* Exercise description *
Reproduce the data below exactly. Skip the pictures.

* Data to examine *
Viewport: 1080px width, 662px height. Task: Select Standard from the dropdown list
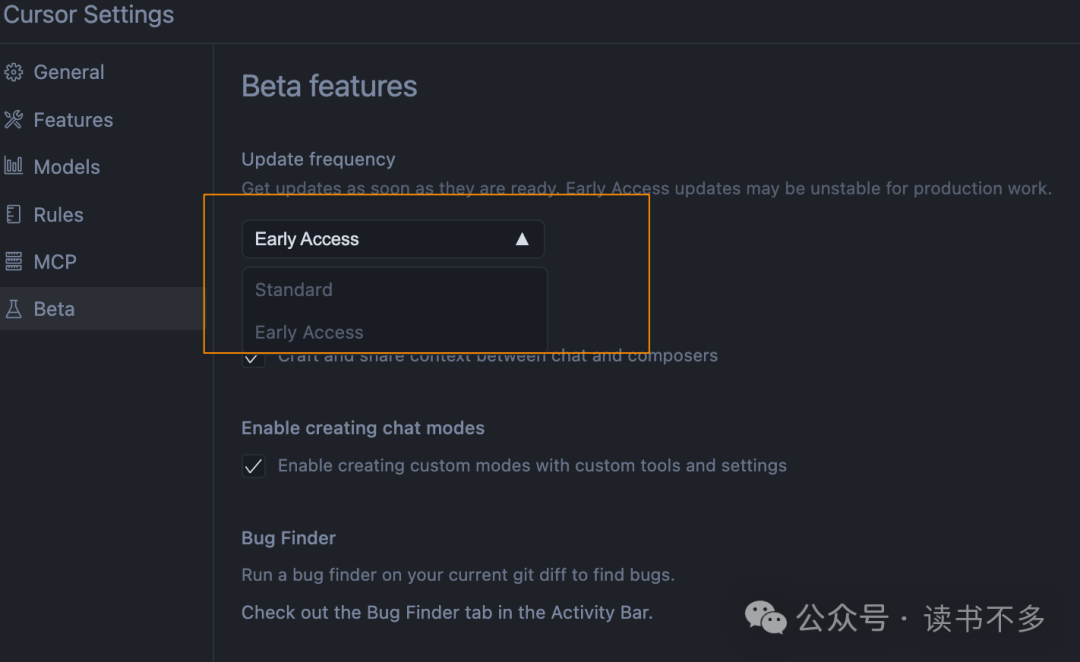click(293, 289)
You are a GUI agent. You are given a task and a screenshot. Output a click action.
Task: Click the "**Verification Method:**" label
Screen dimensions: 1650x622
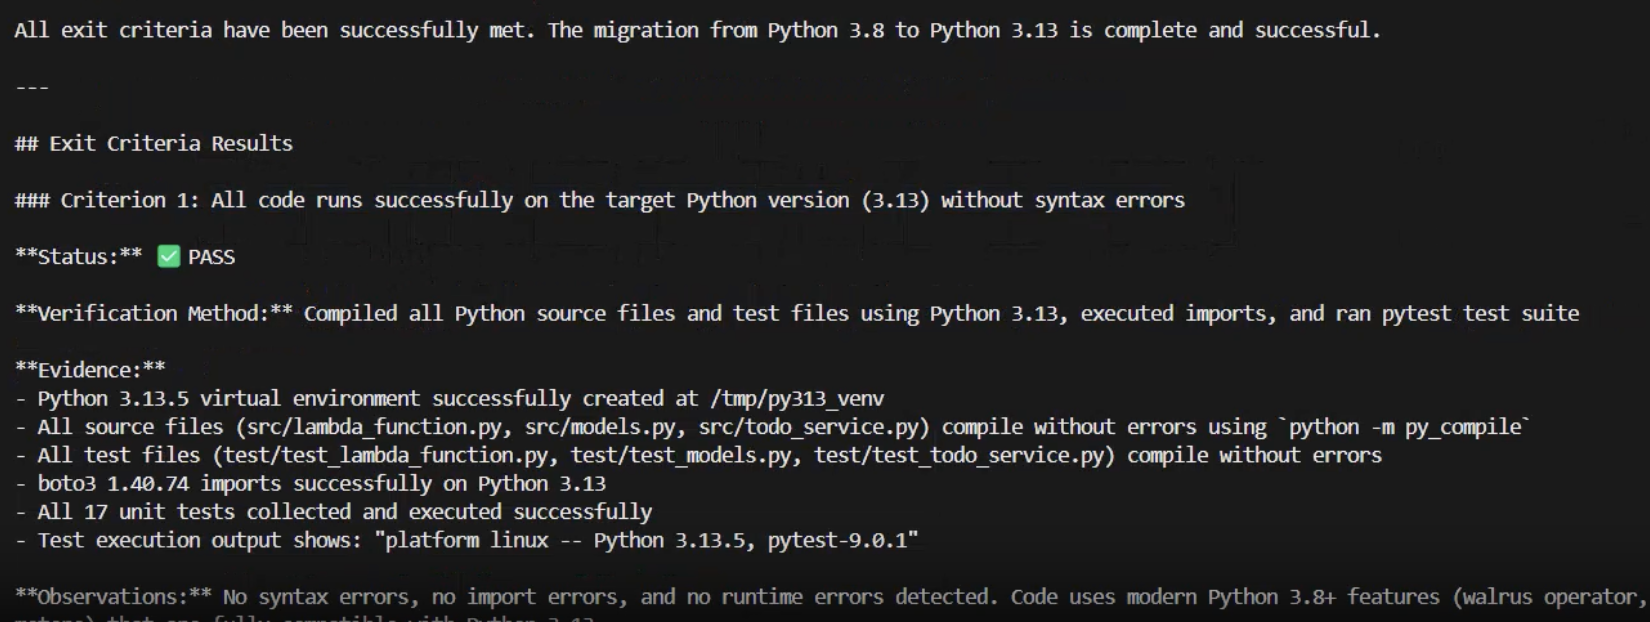154,314
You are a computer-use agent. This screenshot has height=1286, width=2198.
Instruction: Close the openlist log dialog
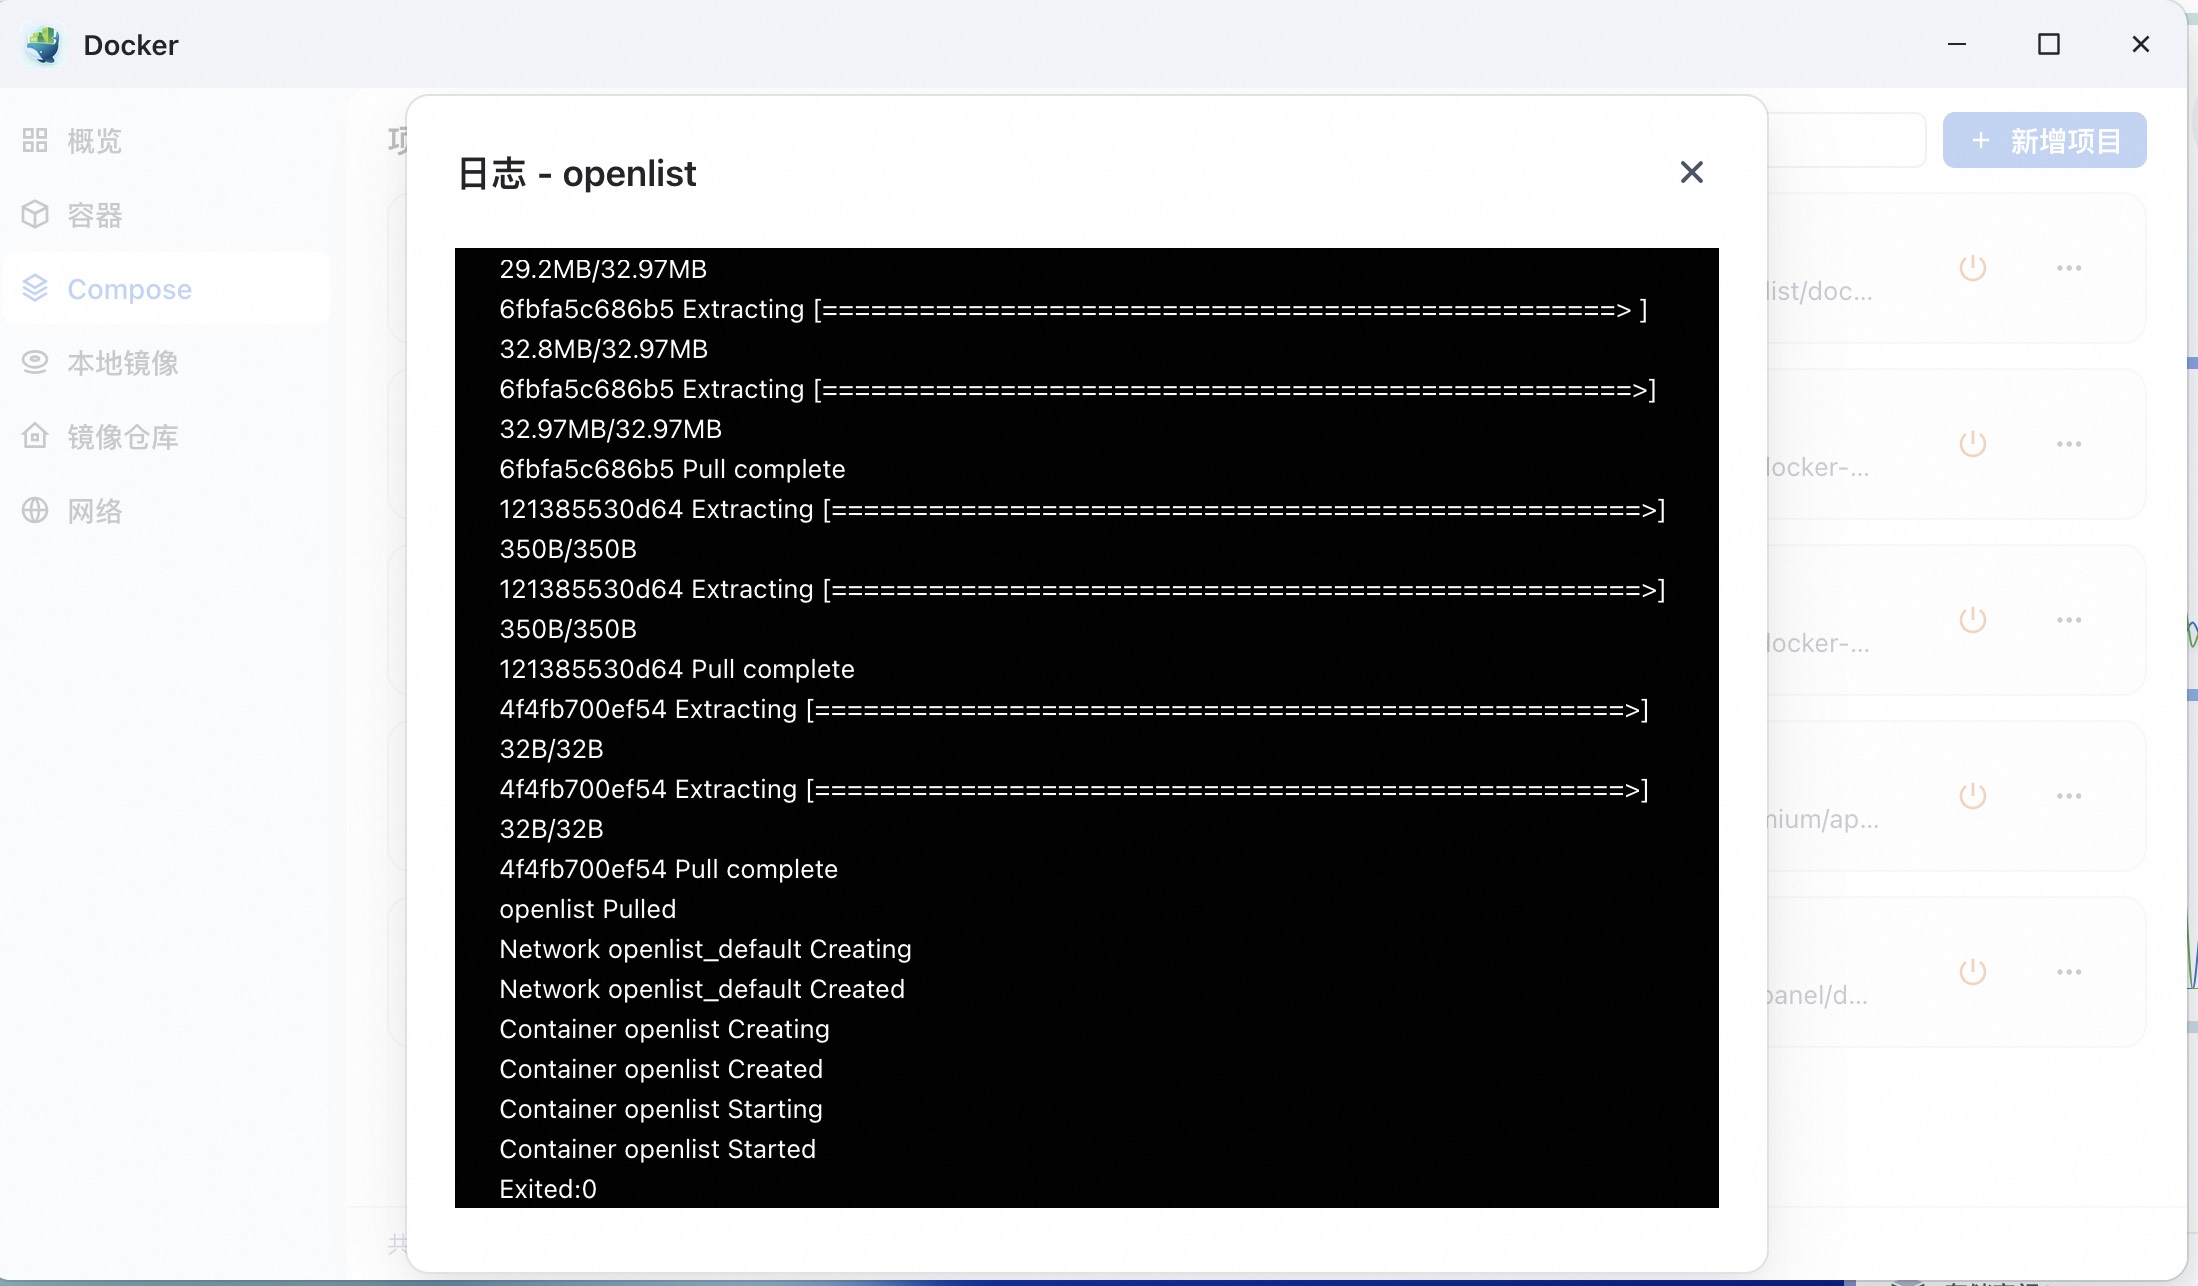pos(1691,173)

* Answer box *
Viewport: 1080px width, 662px height. Task: Select Standard from the dropdown list
click(293, 289)
You are a GUI agent. You are given a task and a screenshot. Output a click action.
Task: Click the "**Verification Method:**" label
Screen dimensions: 1650x622
154,314
You are a computer-use agent. This screenshot has height=1286, width=2198.
Instruction: Close the openlist log dialog
pos(1691,173)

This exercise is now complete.